Start by getting centered, which often takes just a dozen seconds or so:

  • Pause. You rarely get in trouble for what you don’t say or do. Give yourself the gift of time, even just a few seconds.
  • Have compassion for yourself. This is a moment of feeling “Ouch, that hurts, I wish this hadn’t happened.” A neurologically savvy trick for activating self-compassion is first to recall the feeling of being with someone who cares about you.
  • Get on your own side. This means being for yourself, not against others. It can help to remember a time when you felt strong, like doing something that was physically challenging, or sticking up for someone you loved.
  • Make a plan. Start figuring out what you’re going to do, or at least where you’ll start.

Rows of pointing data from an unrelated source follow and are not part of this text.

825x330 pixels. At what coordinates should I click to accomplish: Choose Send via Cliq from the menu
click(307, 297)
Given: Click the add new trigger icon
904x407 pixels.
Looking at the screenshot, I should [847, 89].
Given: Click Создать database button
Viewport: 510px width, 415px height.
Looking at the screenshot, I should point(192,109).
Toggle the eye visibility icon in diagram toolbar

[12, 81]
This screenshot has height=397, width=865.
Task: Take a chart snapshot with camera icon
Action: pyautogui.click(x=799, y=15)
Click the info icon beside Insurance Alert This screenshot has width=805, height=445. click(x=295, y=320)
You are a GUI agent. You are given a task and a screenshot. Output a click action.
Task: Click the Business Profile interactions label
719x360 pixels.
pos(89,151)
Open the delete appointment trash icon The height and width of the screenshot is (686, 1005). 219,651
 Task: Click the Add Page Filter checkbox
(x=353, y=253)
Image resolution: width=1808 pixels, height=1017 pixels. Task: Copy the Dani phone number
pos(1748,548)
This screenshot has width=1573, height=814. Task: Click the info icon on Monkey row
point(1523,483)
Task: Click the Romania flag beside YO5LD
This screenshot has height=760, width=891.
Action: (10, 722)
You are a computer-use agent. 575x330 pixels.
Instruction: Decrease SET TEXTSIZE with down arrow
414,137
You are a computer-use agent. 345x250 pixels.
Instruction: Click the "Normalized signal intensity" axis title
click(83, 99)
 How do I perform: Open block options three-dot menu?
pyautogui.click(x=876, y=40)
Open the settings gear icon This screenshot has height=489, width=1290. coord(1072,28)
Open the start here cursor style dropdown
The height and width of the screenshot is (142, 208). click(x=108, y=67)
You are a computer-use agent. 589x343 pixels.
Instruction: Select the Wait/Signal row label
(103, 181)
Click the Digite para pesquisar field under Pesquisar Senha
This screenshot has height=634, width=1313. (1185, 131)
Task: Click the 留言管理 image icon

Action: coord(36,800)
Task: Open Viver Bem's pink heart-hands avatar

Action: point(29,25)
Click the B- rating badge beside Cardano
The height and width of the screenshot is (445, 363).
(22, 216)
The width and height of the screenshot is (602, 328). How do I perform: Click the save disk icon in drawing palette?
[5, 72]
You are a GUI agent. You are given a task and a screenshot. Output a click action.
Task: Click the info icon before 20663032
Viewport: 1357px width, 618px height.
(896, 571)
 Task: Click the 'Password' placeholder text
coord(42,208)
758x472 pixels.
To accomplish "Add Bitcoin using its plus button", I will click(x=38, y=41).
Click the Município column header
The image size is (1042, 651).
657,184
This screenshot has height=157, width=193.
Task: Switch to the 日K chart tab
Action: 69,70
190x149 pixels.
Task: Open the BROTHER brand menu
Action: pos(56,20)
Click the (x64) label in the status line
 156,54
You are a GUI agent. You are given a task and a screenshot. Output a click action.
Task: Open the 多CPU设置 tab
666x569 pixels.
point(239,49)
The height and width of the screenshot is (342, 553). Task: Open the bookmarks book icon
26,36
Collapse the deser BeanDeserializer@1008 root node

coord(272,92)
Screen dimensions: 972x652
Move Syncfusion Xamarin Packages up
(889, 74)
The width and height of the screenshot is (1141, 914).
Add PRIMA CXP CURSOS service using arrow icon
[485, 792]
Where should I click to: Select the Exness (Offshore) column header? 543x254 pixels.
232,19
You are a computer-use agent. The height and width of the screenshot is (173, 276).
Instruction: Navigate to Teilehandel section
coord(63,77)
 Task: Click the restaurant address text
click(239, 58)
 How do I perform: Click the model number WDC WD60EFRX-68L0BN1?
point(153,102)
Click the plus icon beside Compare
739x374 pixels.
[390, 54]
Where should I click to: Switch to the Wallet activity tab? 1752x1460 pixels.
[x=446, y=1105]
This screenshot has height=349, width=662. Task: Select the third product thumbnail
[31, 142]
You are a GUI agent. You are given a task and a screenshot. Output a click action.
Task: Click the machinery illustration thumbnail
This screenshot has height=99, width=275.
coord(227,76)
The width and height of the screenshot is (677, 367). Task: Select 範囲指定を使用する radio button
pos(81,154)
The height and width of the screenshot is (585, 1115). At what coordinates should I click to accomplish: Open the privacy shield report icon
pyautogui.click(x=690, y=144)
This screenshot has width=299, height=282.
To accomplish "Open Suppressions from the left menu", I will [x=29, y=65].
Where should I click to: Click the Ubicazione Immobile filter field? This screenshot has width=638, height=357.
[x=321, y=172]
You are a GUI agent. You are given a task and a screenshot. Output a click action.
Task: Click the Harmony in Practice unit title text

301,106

And now that you’re on firmer ground, here are some practical suggestions; use the ones you like:

  • Clarify the facts. What actually happened?
  • Rate the bad event accurately. On a 0-10 awfulness scale (a dirty look is a 1 and all-out war is a 10), how bad was it, really? If the event is a 3 on the awfulness scale, why have emotional reactions that are a 5 (or 9!) on the 0-10 upset scale?
  • See the big picture. Recognize the neutral or even good aspects of the situation mixed up with the bad (without denying or downplaying what’s bad). Put the situation in the larger context of unrelated good things happening for you currently, and over the course of your lifetime.
  • Reflect about the other people involved. Consider the “10,000 causes” upstream that led them to do whatever they did. Be careful about assuming it was intentional; much of the time you’re just a bit player in other people’s drama. Try to have compassion for them, which will make you feel better. If applicable, take responsibility for your own part in the matter (but don’t blame yourself unfairly). You can have compassion and forgiveness for others while still seeing their actions as unskillful, harmful, unfair, or immoral.
  • Do what you can, concretely. As much as possible, protect yourself from people who wrong you; shrink the relationship to the size that is safe. Get support; it’s important for others to “bear witness” when you’ve been mistreated. Build up your resources. Get good advice from a friend, therapist, lawyer, even the police. As appropriate, pursue justice.
  • Act with unilateral virtue. Live by your code even if others do not. This will make you feel good, lead others to respect you, and create the best chance that the person who wronged you will treat you better in the future.
  • Say what needs to be said. There is a good formula from the field of “nonviolent communication”: When X happens (stated objectively; not “when you are a jerk”), I feel Y (emotions; not “I feel you are an idiot”), because I need Z (deep needs like “to be safe, respected, emotionally close to others, autonomous and not bossed around”).

Then, if it would be useful, you can make a request for the future. Some examples: “If I bother you, could you talk with me directly?”; “Could you not swear at me?”; “Could you treat your agreements with me and your children as seriously as you do those at work?”

  • Move on. For your own sake, start releasing your angry or hurt thoughts and feelings. Stop your mind from obsessing about the past, and focus on the present and future. Turn toward what is going well, what you’re grateful for. Do things that feel pleasurable.

In the garden of your life, you have to pull some weeds, sure, but mainly focus on planting flowers.

  • Be at peace. All you can really do is what you can do. Others are going to do whatever they do, and realistically, sometimes it won’t be that great. Many people disappoint: They’ve got a million things swirling around in their head, life’s been tough, there were issues in their childhood, their ethics are fuzzy, their thinking is clouded, etc. It’s the real world, and it will never be perfect.

We need to find peace in our own hearts, not out there in the world — a peace that comes from keeping eyes and heart open, doing what one can, and letting go along the way.